──────── Data provided

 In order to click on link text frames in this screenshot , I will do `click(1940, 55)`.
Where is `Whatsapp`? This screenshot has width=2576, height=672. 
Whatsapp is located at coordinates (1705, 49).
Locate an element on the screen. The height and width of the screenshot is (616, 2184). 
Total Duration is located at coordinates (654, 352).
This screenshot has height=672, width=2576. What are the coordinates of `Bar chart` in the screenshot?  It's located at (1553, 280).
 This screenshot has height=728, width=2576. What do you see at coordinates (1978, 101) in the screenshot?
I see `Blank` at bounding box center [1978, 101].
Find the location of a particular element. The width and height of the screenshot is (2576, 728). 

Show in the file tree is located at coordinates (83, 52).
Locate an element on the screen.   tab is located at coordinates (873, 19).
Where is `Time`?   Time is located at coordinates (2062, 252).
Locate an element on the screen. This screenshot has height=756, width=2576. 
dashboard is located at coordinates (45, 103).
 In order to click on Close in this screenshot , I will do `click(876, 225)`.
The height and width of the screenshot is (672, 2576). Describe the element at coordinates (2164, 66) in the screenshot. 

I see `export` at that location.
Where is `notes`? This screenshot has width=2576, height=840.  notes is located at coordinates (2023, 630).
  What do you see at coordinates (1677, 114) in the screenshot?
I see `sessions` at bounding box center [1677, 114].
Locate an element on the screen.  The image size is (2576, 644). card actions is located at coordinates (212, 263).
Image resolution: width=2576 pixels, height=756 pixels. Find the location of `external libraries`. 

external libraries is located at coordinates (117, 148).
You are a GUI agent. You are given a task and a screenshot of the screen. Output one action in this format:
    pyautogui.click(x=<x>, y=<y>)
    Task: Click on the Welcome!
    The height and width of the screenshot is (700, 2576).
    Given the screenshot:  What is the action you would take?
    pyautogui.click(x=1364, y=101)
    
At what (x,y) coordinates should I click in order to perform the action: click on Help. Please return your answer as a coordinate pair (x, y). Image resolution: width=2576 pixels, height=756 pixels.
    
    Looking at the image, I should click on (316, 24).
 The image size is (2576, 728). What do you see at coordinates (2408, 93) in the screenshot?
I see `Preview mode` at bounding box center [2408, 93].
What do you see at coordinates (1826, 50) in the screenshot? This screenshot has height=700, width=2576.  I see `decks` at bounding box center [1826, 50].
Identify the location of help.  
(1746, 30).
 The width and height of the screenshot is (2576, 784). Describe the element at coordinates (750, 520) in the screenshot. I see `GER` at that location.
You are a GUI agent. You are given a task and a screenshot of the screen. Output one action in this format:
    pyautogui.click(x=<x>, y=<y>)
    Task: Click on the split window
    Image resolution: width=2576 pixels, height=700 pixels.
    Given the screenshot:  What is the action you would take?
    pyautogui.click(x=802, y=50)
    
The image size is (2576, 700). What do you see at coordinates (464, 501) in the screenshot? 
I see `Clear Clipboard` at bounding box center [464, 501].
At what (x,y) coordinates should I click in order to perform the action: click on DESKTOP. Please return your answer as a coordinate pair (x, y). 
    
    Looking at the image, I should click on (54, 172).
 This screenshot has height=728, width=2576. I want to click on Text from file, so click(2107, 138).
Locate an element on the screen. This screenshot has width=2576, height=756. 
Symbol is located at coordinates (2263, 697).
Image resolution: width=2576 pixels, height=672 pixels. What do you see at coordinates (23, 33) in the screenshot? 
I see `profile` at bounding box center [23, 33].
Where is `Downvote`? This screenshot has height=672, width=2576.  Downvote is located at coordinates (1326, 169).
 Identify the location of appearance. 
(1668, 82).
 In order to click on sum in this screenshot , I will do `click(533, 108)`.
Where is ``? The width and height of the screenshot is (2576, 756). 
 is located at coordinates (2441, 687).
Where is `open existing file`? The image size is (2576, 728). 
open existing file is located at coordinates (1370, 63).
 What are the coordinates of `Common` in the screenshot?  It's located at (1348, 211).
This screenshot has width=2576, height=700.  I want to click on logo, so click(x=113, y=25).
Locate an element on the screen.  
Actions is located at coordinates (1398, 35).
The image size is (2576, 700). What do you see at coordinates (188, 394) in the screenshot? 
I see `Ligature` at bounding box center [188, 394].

────────────────

Copy out all of the entries above again, switching every "Locate an element on the screen" to "Find an element on the screen" and leaving everything else as it is.

▶ Output for this task
 In order to click on link text frames in this screenshot , I will do `click(1940, 55)`.
Where is `Whatsapp`? This screenshot has width=2576, height=672. 
Whatsapp is located at coordinates (1705, 49).
Find an element on the screen. The height and width of the screenshot is (616, 2184). 
Total Duration is located at coordinates (654, 352).
This screenshot has height=672, width=2576. What are the coordinates of `Bar chart` in the screenshot?  It's located at (1553, 280).
 This screenshot has height=728, width=2576. What do you see at coordinates (1978, 101) in the screenshot?
I see `Blank` at bounding box center [1978, 101].
Find the location of a particular element. The width and height of the screenshot is (2576, 728). 

Show in the file tree is located at coordinates (83, 52).
Find an element on the screen.   tab is located at coordinates (873, 19).
Where is `Time`?   Time is located at coordinates (2062, 252).
Find an element on the screen. This screenshot has height=756, width=2576. 
dashboard is located at coordinates (45, 103).
 In order to click on Close in this screenshot , I will do `click(876, 225)`.
The height and width of the screenshot is (672, 2576). Describe the element at coordinates (2164, 66) in the screenshot. 

I see `export` at that location.
Where is `notes`? This screenshot has width=2576, height=840.  notes is located at coordinates (2023, 630).
  What do you see at coordinates (1677, 114) in the screenshot?
I see `sessions` at bounding box center [1677, 114].
Find an element on the screen.  The image size is (2576, 644). card actions is located at coordinates (212, 263).
Image resolution: width=2576 pixels, height=756 pixels. Find the location of `external libraries`. 

external libraries is located at coordinates (117, 148).
You are a GUI agent. You are given a task and a screenshot of the screen. Output one action in this format:
    pyautogui.click(x=<x>, y=<y>)
    Task: Click on the Welcome!
    The height and width of the screenshot is (700, 2576).
    Given the screenshot:  What is the action you would take?
    pyautogui.click(x=1364, y=101)
    
At what (x,y) coordinates should I click in order to perform the action: click on Help. Please return your answer as a coordinate pair (x, y). Image resolution: width=2576 pixels, height=756 pixels.
    
    Looking at the image, I should click on (316, 24).
 The image size is (2576, 728). What do you see at coordinates (2408, 93) in the screenshot?
I see `Preview mode` at bounding box center [2408, 93].
What do you see at coordinates (1826, 50) in the screenshot? This screenshot has height=700, width=2576.  I see `decks` at bounding box center [1826, 50].
Identify the location of help.  
(1746, 30).
 The width and height of the screenshot is (2576, 784). Describe the element at coordinates (750, 520) in the screenshot. I see `GER` at that location.
You are a GUI agent. You are given a task and a screenshot of the screen. Output one action in this format:
    pyautogui.click(x=<x>, y=<y>)
    Task: Click on the split window
    Image resolution: width=2576 pixels, height=700 pixels.
    Given the screenshot:  What is the action you would take?
    pyautogui.click(x=802, y=50)
    
The image size is (2576, 700). What do you see at coordinates (464, 501) in the screenshot? 
I see `Clear Clipboard` at bounding box center [464, 501].
At what (x,y) coordinates should I click in order to perform the action: click on DESKTOP. Please return your answer as a coordinate pair (x, y). 
    
    Looking at the image, I should click on (54, 172).
 This screenshot has height=728, width=2576. I want to click on Text from file, so click(2107, 138).
Find an element on the screen. This screenshot has width=2576, height=756. 
Symbol is located at coordinates (2263, 697).
Image resolution: width=2576 pixels, height=672 pixels. What do you see at coordinates (23, 33) in the screenshot? 
I see `profile` at bounding box center [23, 33].
Where is `Downvote`? This screenshot has height=672, width=2576.  Downvote is located at coordinates (1326, 169).
 Identify the location of appearance. 
(1668, 82).
 In order to click on sum in this screenshot , I will do `click(533, 108)`.
Where is ``? The width and height of the screenshot is (2576, 756). 
 is located at coordinates (2441, 687).
Where is `open existing file`? The image size is (2576, 728). 
open existing file is located at coordinates (1370, 63).
 What are the coordinates of `Common` in the screenshot?  It's located at (1348, 211).
This screenshot has width=2576, height=700.  I want to click on logo, so click(x=113, y=25).
Find an element on the screen.  
Actions is located at coordinates (1398, 35).
The image size is (2576, 700). What do you see at coordinates (188, 394) in the screenshot? 
I see `Ligature` at bounding box center [188, 394].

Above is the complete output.